# EXERCISE REQUIREMENTS:
The required result is a copy of each line below in which "will" appears.

Saved entries:
┄┄┄┄┄┄┄┄┄┄┄┄┄┄┄┄┄┄┄┄

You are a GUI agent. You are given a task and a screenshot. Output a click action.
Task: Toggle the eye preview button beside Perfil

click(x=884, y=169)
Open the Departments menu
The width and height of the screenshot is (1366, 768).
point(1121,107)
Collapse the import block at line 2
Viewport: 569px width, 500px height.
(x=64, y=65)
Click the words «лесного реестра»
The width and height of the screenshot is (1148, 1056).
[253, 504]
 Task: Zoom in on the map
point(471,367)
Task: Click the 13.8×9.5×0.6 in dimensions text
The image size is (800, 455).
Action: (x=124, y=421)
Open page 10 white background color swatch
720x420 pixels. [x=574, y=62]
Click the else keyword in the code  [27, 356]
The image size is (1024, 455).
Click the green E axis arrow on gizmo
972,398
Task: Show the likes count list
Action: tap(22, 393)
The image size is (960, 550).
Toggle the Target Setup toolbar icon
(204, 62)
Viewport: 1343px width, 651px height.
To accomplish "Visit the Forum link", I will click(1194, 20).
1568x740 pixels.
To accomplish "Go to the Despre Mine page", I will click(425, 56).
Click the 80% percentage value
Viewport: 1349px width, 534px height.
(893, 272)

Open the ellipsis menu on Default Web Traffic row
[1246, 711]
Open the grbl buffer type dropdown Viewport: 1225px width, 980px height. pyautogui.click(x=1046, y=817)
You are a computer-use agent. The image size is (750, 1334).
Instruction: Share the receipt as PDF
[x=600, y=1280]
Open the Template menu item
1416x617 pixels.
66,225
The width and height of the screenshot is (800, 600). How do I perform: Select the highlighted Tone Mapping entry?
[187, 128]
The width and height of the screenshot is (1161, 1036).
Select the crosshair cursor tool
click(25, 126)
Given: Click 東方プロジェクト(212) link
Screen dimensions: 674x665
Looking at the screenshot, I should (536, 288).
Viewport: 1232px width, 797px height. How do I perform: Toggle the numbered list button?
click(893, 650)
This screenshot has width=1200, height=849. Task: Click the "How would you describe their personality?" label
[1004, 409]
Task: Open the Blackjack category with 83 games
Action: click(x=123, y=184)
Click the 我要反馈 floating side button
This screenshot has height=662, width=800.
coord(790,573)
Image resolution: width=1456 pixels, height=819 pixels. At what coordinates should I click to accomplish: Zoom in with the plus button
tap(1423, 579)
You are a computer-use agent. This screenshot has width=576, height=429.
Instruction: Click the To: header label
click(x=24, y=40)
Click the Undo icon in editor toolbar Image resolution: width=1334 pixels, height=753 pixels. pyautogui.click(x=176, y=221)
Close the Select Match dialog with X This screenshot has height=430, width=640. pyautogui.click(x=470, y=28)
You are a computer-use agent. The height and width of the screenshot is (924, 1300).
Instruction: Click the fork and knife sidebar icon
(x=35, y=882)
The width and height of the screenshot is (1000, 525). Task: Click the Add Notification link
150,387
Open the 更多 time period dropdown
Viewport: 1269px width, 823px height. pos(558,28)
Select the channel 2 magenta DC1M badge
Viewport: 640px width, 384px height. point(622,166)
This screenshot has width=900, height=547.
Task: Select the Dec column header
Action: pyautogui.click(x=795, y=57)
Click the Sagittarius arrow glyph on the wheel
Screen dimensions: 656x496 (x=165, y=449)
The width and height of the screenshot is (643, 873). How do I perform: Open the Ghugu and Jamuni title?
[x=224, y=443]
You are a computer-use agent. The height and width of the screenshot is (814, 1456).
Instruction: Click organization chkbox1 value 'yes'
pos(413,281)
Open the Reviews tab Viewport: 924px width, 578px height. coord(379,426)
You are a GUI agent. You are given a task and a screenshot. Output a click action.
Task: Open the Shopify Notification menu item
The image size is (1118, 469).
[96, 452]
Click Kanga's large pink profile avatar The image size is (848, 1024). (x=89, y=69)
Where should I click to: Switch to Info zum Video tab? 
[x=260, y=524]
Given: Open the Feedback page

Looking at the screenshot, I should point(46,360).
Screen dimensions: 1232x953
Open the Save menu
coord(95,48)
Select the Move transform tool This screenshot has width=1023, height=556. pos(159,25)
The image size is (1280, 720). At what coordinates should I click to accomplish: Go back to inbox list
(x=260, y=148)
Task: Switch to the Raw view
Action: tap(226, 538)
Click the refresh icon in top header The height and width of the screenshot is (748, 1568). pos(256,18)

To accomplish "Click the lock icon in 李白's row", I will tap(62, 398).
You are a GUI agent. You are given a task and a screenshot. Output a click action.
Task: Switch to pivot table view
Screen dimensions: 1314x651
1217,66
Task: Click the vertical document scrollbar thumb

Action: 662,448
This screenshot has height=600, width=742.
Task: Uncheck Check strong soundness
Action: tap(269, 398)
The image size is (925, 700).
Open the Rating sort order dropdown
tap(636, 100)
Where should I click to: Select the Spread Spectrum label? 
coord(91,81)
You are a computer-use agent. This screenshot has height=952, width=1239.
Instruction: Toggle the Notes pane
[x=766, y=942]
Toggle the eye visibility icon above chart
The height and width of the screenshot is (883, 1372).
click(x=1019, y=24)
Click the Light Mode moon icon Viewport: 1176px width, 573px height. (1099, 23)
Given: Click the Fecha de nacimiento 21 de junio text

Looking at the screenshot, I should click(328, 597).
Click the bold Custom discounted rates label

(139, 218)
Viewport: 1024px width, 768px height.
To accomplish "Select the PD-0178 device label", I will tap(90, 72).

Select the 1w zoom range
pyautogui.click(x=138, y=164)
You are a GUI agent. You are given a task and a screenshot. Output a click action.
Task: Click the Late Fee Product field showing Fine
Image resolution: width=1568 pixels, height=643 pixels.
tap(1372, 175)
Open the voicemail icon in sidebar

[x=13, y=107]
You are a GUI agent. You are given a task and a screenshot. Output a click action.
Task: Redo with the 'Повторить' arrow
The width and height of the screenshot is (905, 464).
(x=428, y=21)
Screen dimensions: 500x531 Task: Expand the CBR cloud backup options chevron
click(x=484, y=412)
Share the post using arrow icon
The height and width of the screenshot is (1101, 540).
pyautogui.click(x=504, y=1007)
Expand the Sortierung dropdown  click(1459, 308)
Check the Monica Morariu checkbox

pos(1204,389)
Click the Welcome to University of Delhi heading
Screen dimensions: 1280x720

┄┄┄┄┄┄┄┄┄┄┄┄┄┄┄┄┄┄┄┄

# WORKED SOLUTION:
To accomplish "Visit the Forum link", I will click(1194, 20).
To accomplish "Go to the Despre Mine page", I will click(425, 56).
To accomplish "Click the lock icon in 李白's row", I will tap(62, 398).
To accomplish "Select the PD-0178 device label", I will tap(90, 72).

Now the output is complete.